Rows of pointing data
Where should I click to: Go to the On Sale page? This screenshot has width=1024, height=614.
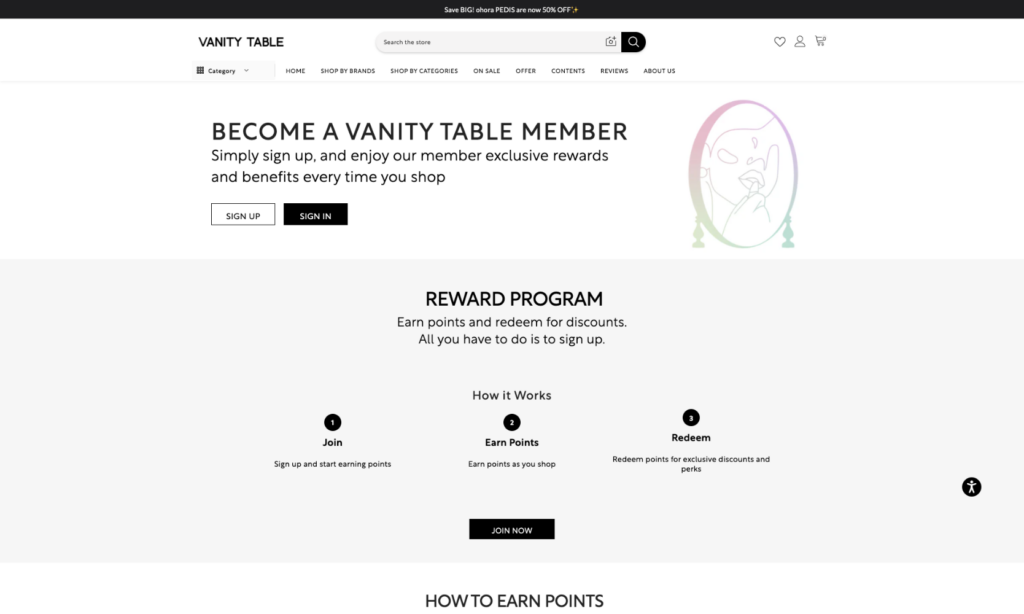pyautogui.click(x=487, y=71)
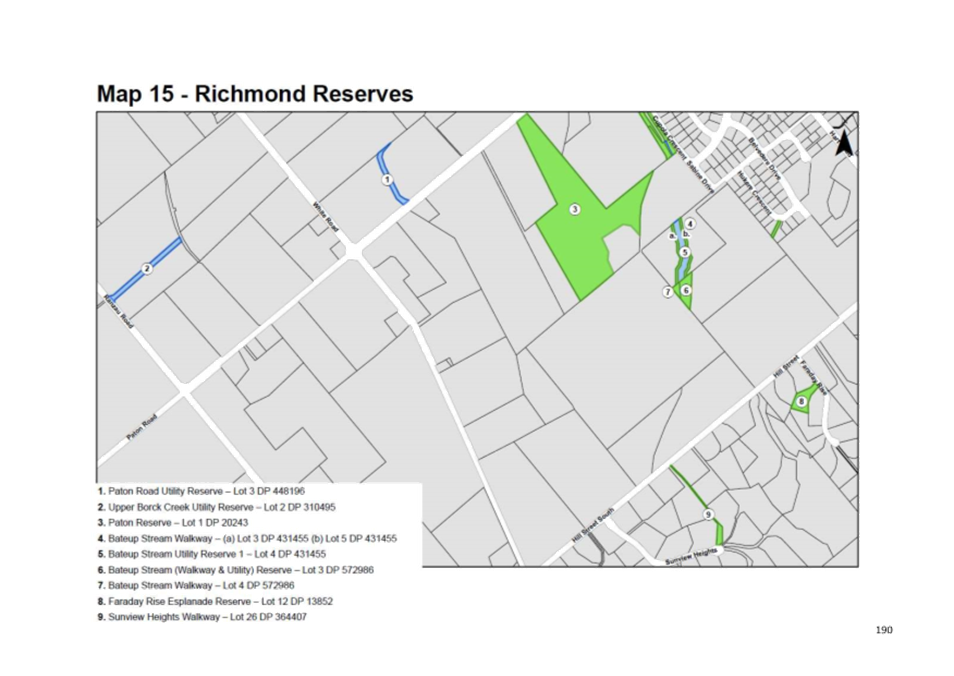Select marker 9 near Sunview Heights

(x=708, y=514)
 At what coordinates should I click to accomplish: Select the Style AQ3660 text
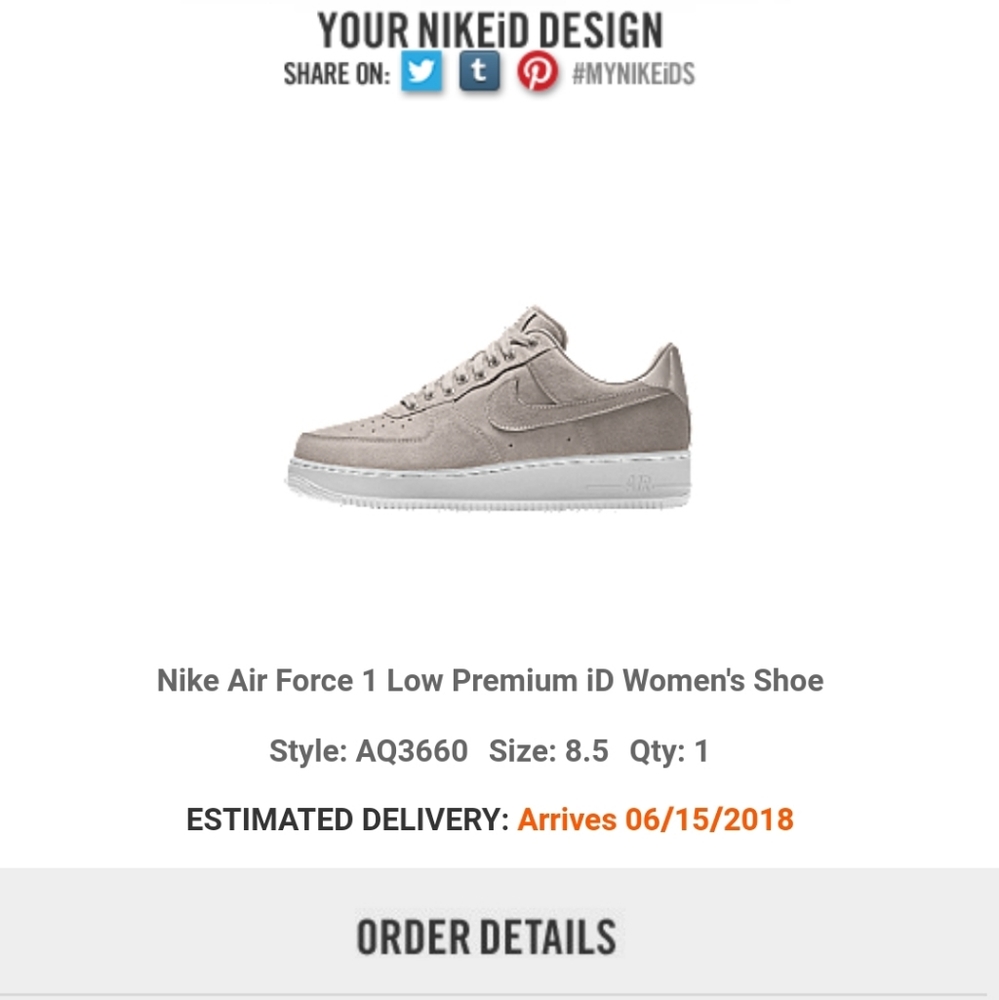point(368,751)
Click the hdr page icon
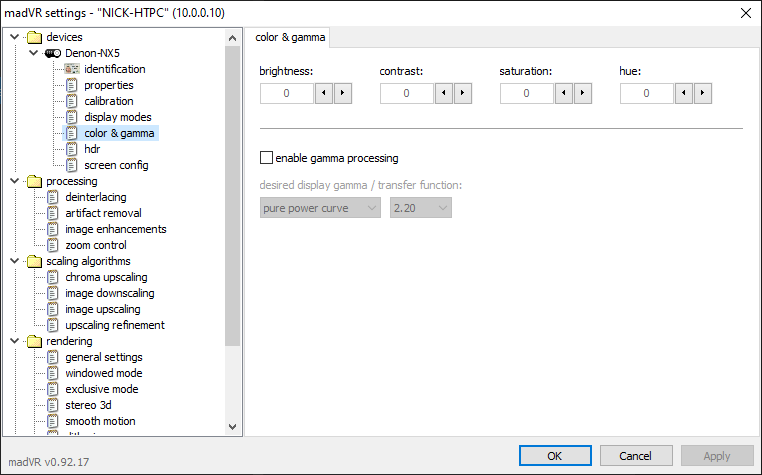This screenshot has width=762, height=475. [x=71, y=149]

● **What is asked**:
Rewrite all of the lines above, renaming "page" to "view" wherever it occurs and keeping everything else the same. Leave out the pictures.

● **Response**:
Where should I click to: Go to the On Sale view? This screenshot has width=1024, height=614.
pyautogui.click(x=487, y=71)
Select marker 9 near Sunview Heights

(x=708, y=514)
 At what coordinates should I click to accomplish: Select the Style AQ3660 text
point(368,751)
Click the hdr view icon
This screenshot has width=762, height=475. [x=71, y=149]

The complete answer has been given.